I'm running an ext4 root filesystem and regularly get SELinux denials
like:
Oct 16 08:32:55 localhost kernel: type=1400 audit(1224160369.076:5):
avc: denied { sys_resource } for pid=1624 comm="dbus-daemon"
capability=24 scontext=system_u:system_r:system_dbusd_t:s0
tcontext=system_u:system_r:system_dbusd_t:s0 tclass=capability
https://bugzilla.redhat.com/show_bug.cgi?id=467216
Since this doesn't happen with people who have ext3 filesystems but
everything else the same it lead me to look at ext4. I see that
ext?_has_free_blocks() has changed since ext3 and now we always check
for capable(CAP_SYS_RESOUCE). If a process actually has the capability
in pE (as many root processes would) but doesn't have the capability in
SELinux policy we will get a denial.
I can think of a couple ways to fix this:
the first (and one I like) is to change ext4 to stop checking
CAP_SYS_RESOURCE all the time. It's not really 'pretty' but I think you
would actually get a better performing function. Just always calculate
root_blocks and if we don't have enough room then then do the whole
check to see if are root and recalculate without root_blocks. I'd guess
that a great majority of the time operations will succeed even with a
non-zero root_blocks and I would guess that most process aren't going to
be root processes and so we would be calculating root_blocks anyway.
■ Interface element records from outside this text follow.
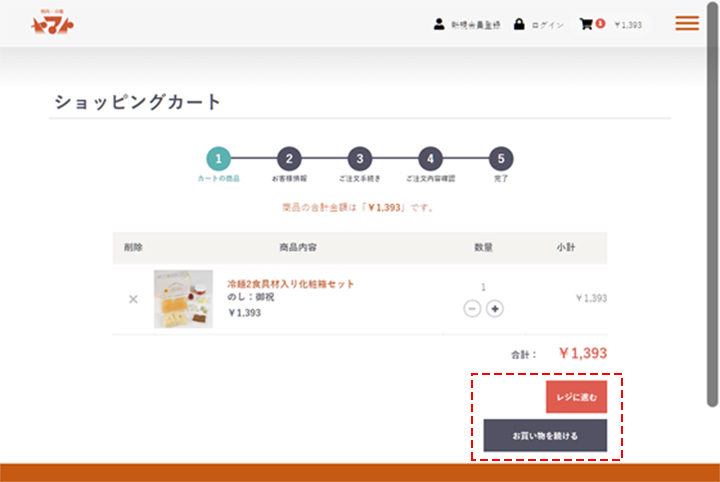
Task: Go to step 3 ご注文手続き circle
Action: [x=360, y=158]
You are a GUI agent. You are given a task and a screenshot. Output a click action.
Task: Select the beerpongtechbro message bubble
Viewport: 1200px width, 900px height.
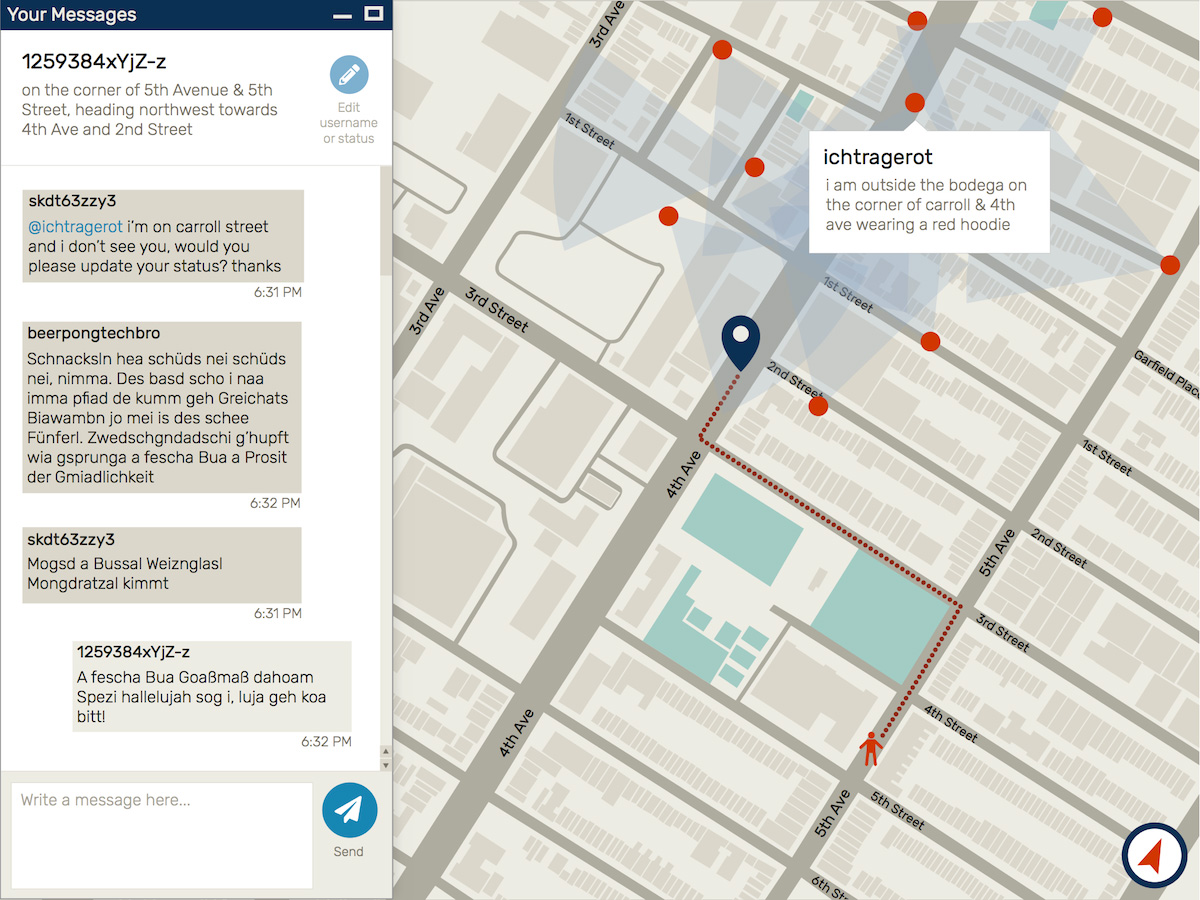tap(162, 407)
This would (like ext3) only cause these denials when it was filled up.
We've been living with that forever, so I don't see a problem there...
The second way would be a new lsm hook. Instead of calling capable(),
ext4 could call something like a new capable_noaudit() which would
return the same result but would tell the lsm that this isn't a security
decision and shouldn't be audited. The LSM doesn't currently have any
kind of syntax or representation like this exposed to the main kernel,
so I'm a little skeptical how the LSM community at large would respond
to exposing such a thing...
Another would be a new specific LSM call to just check cap_sys_resource
which also doesn't get audited.
Do others have thoughts?
-Eric
On Fri, 2008-10-24 at 11:05 -0400, Eric Paris wrote:
> I'm running an ext4 root filesystem and regularly get SELinux denials
> like:
>
> Oct 16 08:32:55 localhost kernel: type=1400 audit(1224160369.076:5):
> avc: denied { sys_resource } for pid=1624 comm="dbus-daemon"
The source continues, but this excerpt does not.